Another conspicuous example is Captain Marvel, who seems to be doing what she's doing driven mainly by bitterness and her own ego, who abuses civilians and other around her, and who gleefully and unnecessarily murders thousands of her own former comrades during the climax of the film, as if she has no moral code whatsoever. Which I suspect is the case. While Snyder at least seems to at least have some kind of bizarre, if albeit decrepit, moral compass guiding him, the authors of Captain Marvel seem to just be evil people, if this is how their image of a "super hero" behaves. The character's straight out of something written by Garth Ennis, except without the apparent realization that she is evil.

Like... it's so easy to argue that stories about super heroes who enjoy rescuing people (and who do it for selfless reasons, not selfish ones) in need are "morally good" stories, while stories about "super heroes" who hate it, or do it for their own pleasure, are decidedly not "morally good", but instead people are arguing that what I here have labeled "morally good" is actually "no politics".
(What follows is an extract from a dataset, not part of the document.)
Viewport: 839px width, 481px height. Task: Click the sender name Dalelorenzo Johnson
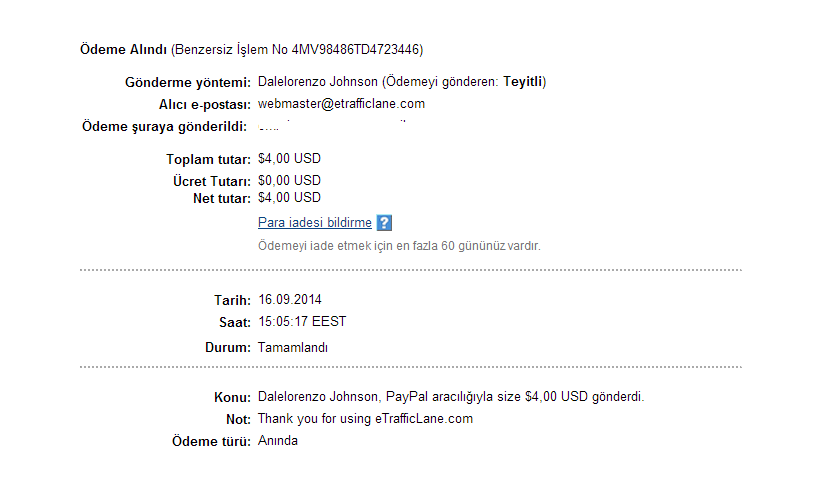click(318, 82)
Of course, super heroes are just easy examples, because they're so uncomplicated and unnuanced. But you see the same thing everywhere. Even when writing "evil" characters, a writer who themselves isn't evil is capable of writing them while making it clear to the audience that the author still knows what is and isn't evil behaviour. You know that the characters in Ennis' comics aren't supposed to be people to look up to, actually you're mostly supposed to be disgusted and repulsed by them. But then you look at something like Captain Marvel, and you wonder... do these writers know that their character is evil? Does Snyder know that his "Superman" is, well... definitely not Superman? I don't think he does. I don't think he understands Superman at all.
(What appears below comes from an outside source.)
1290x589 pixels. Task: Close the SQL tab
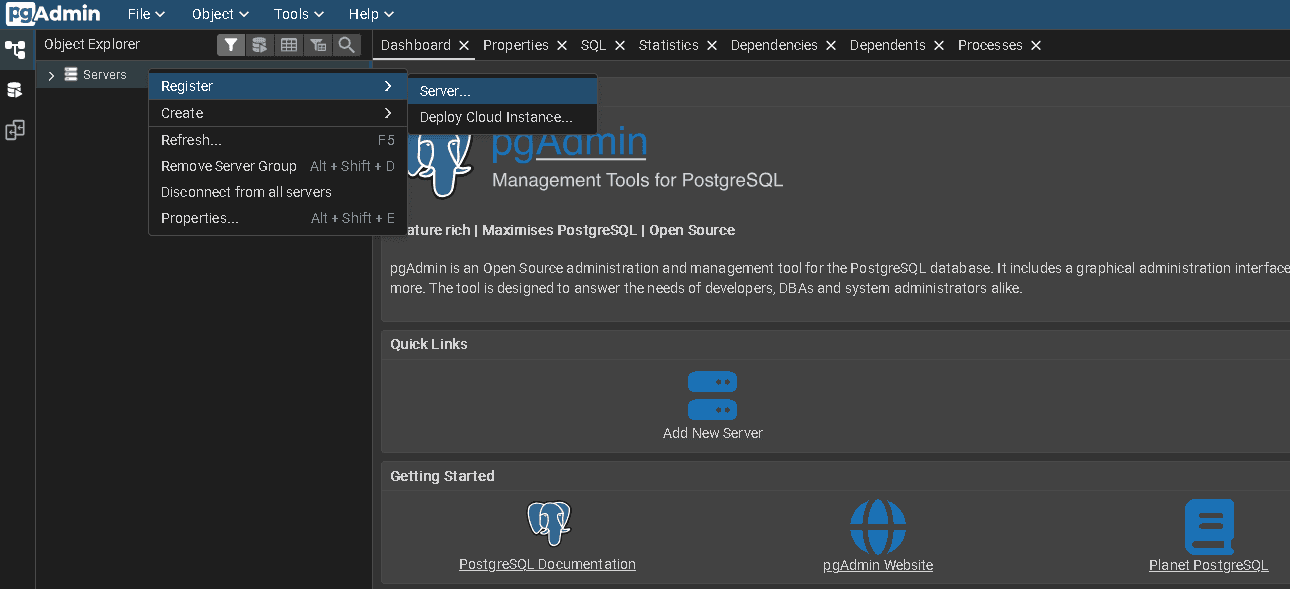click(620, 45)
Anyway. Snyder aside, I think this is happening because we take our politics or morality so for granted that we don't realize that is what they are, or - indeed - that they need defending.
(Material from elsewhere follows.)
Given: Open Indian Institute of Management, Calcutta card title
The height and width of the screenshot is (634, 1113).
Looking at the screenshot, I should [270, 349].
I guess this lost ability for realization is part of what was lost in the loss of our religion. With its explicit moral framework, it's easy to detect when it's under attack. But remove all the explicit parts and suddenly it becomes hard to tell. It's the same thing people do with things like e.g., "western culture". What does "western culture" mean? Almost nobody's able to give you an answer to it at all, even though it's actually incredibly important. So people end up saying inane things like that there actually is no such thing as western culture. And then you don't realize when it's going away.

It's like somebody's filling the room we're in with carbon dioxide and we don't realize anything's wrong until... well, we'll never realize it, because we'll be dead. Small mercy, I suppose.